ALyx Filenames (ALF)
This package is concerned with parsing and loading files that follow the Alyx file name specification. Files should be organized in folders by subject name, date and session number, for example:
mouse_001/2021-05-27/001
Optionally the lab may also be present in the folder structure, for example:
lab_name/Subjects/mouse_001/2021-05-27/001
The file names themselves should have at least two components; an object and attribute, separated by a period.
For example a file called trials.intervals
represents the trials object with an intervals attribute.
The full file path would be:
lab_name/Subjects/mouse_001/2021-05-27/001/trials.intervals
Objects and attributes should be in Haskell case for example sparseNoise.xyPos
but supports
acronyms, e.g. RFMapStim.intervals
, ROIMotionEnergy.position
. Underscores, hyphens and spaces are
not supported, except with ‘times’, ‘timestamps’ and ‘intervals’, which have a special meaning:
trials.goCue_times
Optional components
There are other optional parts to the file path that are used to convey other information.
Collections
Within a session folder the data may be placed in any number of sub-folders, each one is referred to as a collection and these may be used to sort identical datasets by device or preprocessing software. For example spikes collected on two different probes maybe in different numbered probe collections:
mouse_001/2021-05-27/001/probe00/spikes.times.npy
mouse_001/2021-05-27/001/probe01/spikes.times.npy
Perhaps for analysis the spikes were sorted using two different spike sorters, one with Kilosort, the other with Yass:
mouse_001/2021-05-27/001/probe00/ks2.1/spikes.times.npy
mouse_001/2021-05-27/001/probe01/yass/spikes.times.npy
Revisions
If the data require pre-processing in a different manner, a revision folder may be used so that the original data is not overwritten. This can be used as a form of versioning and should be a dated folder surrounded by pound signs, e.g.

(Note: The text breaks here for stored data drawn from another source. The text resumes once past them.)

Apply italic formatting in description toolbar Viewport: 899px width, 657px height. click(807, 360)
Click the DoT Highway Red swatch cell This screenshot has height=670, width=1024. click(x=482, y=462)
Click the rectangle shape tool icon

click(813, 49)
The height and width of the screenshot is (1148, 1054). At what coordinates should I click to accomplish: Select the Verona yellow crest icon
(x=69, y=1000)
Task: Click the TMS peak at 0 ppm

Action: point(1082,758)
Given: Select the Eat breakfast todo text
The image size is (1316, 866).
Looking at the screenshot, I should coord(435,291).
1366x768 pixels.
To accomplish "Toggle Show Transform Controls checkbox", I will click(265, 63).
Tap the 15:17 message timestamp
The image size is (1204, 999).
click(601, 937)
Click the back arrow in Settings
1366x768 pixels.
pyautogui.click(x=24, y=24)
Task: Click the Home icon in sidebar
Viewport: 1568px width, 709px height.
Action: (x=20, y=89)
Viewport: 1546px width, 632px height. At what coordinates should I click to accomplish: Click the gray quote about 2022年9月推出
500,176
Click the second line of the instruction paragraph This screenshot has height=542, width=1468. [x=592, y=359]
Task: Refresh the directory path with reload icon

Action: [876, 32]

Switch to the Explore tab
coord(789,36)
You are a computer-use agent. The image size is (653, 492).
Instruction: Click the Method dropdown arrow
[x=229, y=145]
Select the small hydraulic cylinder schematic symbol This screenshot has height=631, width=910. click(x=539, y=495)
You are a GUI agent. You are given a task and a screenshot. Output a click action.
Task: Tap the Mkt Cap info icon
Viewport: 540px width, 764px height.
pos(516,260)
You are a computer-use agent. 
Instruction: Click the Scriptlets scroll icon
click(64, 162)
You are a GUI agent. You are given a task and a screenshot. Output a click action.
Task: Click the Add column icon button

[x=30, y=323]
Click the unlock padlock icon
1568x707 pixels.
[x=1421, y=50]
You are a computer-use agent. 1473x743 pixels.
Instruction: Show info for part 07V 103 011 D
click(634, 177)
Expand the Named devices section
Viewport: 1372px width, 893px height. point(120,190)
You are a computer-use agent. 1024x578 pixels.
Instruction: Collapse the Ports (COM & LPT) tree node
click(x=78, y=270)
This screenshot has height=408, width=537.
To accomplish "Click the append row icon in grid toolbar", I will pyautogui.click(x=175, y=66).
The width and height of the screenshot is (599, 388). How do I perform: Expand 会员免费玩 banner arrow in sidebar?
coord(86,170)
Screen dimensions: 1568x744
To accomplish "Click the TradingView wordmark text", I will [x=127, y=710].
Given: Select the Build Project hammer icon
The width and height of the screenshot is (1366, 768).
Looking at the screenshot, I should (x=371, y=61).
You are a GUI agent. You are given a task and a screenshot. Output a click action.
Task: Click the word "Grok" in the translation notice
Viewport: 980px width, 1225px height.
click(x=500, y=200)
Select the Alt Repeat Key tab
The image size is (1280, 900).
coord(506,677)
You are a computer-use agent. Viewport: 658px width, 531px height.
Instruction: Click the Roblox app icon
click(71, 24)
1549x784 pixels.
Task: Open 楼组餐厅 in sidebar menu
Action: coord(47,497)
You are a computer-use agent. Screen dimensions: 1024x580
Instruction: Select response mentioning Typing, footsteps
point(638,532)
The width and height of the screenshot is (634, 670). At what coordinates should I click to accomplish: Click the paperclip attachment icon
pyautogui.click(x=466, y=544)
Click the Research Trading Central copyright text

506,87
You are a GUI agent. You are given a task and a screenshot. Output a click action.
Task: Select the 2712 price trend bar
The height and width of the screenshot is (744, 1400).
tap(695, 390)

mouse_001/2021-05-27/001/#2021-06-01#/spikes.times.npy
Unlike collections these can be searched in lexicographical order such that a users can load a revision before or after a certain date. If multiple revisions exist for a given date, letters may be appended to preserve ordering:
mouse_001/2021-05-27/001/#2021-06-01#/spikes.times.npy
mouse_001/2021-05-27/001/#2021-06-01a#/spikes.times.npy
mouse_001/2021-05-27/001/#2021-06-01b#/spikes.times.npy
Namespace
For datasets that are not intended to be standard in the community, a namespace may be added to the start of the filename. This must be surrounded by underscores:
_ibl_wheel.position
_ss_gratingID.laserOn.npy
Timescale
Datasets containing timestamp data are expected to be in the same common timescale (usually seconds from experiment start). For datasets in a different timescale, the clock name should be appended to the attribute part with an underscore:
spikes.times_ephysClock.npy
trials.intervals_bpod.ssv
Extension
The extension should be self-explanatory. Although they are optional in the ALF spec, it’s preferable to include the format in the filename, and to use formats that are well supported in MATLAB and Python:
spikes.times.npy
spikes.times.csv
spikes.times.mat
Extra
Any number of extra parts, separated by periods, can be added after the attribute. Examples include UUIDs for ensuring the filename is unique or parts for splitting datasets into parts. NB: The text after the final period is expected to be the file extension.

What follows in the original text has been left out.